Other featured artists include Bernadette Foley with Breckenridge Candle Cabin, Erica Ragusa with Ambika Herbals and Therapy, and West Palm Beach, Florida, ceramic artists Ronald Shaw and Jeni Licata, who are in residence at the Robert Whyte House in the Breckenridge Arts District through Sunday, June 21.
Attendees are encouraged to start their art-hop at Old Masonic Hall, where a downtown map will be available, featuring participating galleries, restaurants and specialty shops. There also will be music provided by DJ Chris Diabolo, craft beverages from the Breckenridge Brewery and a whimsical art installation titled “Transitions” by Colorado artist Jennifer Ghormley.
Old Masonic Hall
Most recently known as Abby Hall, Old Masonic Hall was originally owned by Dr. B.A. “Braz” Arbogast and was used as a grocery store and a doctor’s office. A local Masonic Lodge purchased the building in 1905 for $800. A century later, locals John and Wendy Cooney bought it, and it was being used as a church when the town of Breckenridge purchased it in 2013.
Because of its many uses throughout its history, the hall had not retained much of its original historic material on the interior, said Jenn Cram, director of public programs and engagement for Breckenridge Creative Arts.
“The building had really been divided up into different rooms and compartmentalized, so one of the wonderful things about this rehabilitation is that we’ve really opened the floor plan back up and brought back the historic shine to it,” she said. “We reinterpreted the trim details and paneled the doors and brought back all of those period finishes to let the building breathe again.”
The most noticeable change is the storefront on Main Street, Cram said. BreckCreate partnered with the Breckenridge Heritage Alliance to restore the front of the building to its original grandeur based on period photos, bringing back a historic piece of Main Street.
“You’ll remember that on the main pedestrian level, there was paneling and funky, non-historic windows,” Cram said. “You couldn’t really see inside the building, and now you can see in.”
Elegant hickory floors greet visitors from the Main Street entrance, which opens into a large exhibition space containing a display that interprets Masonic history and the history of the building. The remainder of the space is populated by pieces from artists working on the Arts District campus to get people excited about the different demonstrations and workshops taking place there.
“Right now, we have an installation from Jennifer Ghormley; she’s a paper artist and printmaker that teaches on campus,” Cram said. “In July, we’ll have a contemporary ceramics installation by Molly M. Then in August, we have an installation by San Francisco artist Julie Hughes, and she will be our guest artist at Robert Whyte. She is doing a cast paper installation.”
Arts District connection
A large studio will accommodate more participants for children’s art camps and painting and photography workshops, and BreckCreate administrators will be leaving their horse-stall offices at Fuqua Livery Stable and settling into a new space in Old Masonic Hall in order to be more accessible to the public.
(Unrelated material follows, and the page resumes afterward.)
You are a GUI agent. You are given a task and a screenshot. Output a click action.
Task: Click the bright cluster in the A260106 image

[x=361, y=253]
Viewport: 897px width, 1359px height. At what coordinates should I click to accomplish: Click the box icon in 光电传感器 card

Stairs at the rear of the main-floor exhibit space lead to the upper level, home to a new multipurpose room, outfitted with barres and mirrors designed for dance and yoga.
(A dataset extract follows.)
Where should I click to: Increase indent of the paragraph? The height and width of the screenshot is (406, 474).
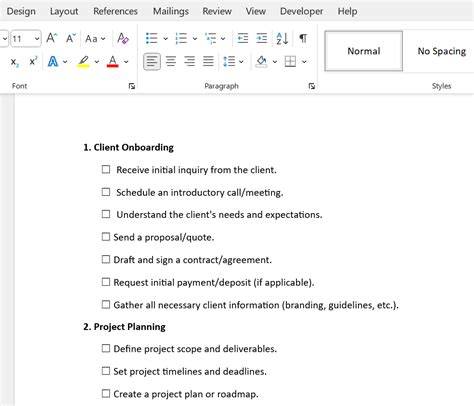(262, 38)
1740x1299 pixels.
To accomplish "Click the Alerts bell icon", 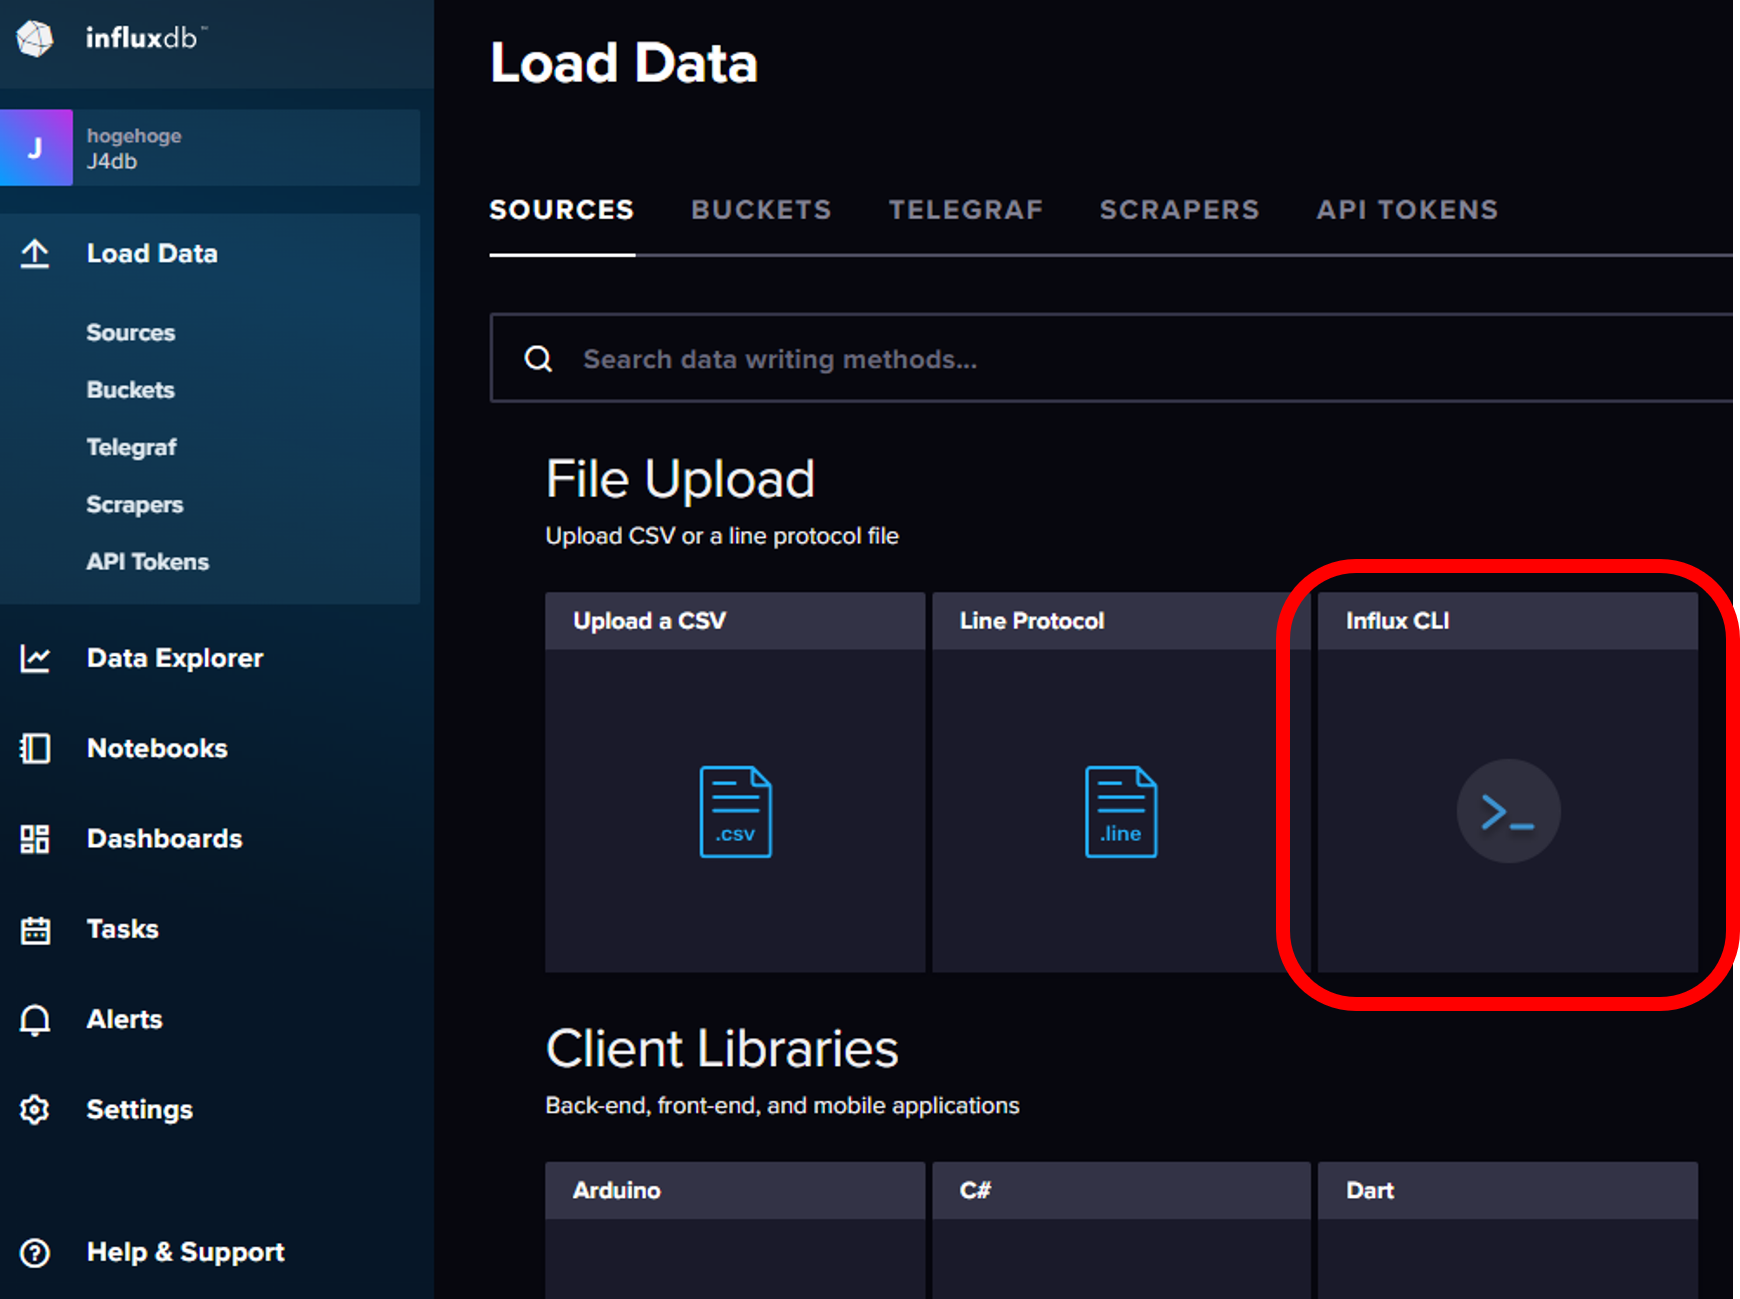I will coord(35,1019).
“If we have a special project, we can use it for other mediums and special events, as well,” Cram said. “We also have a warming kitchen, which will make it really easy for caterers to come in.”
On the backside of the building, a plaza off the warming kitchen was designed and landscaped with blocky boulders and paving materials similar to those used in the Arts District, providing a visual connection between the two and establishing the Old Masonic Hall as part of the Breckenridge arts corridor.
“We think that it’s a wonderful addition to our historic Main Street,” Cram said of the newly refurbished building. “It’s going to be a wonderful addition to the Arts District because it gives us a presence on Main Street where we can greet people and educate them about what’s happening on campus.”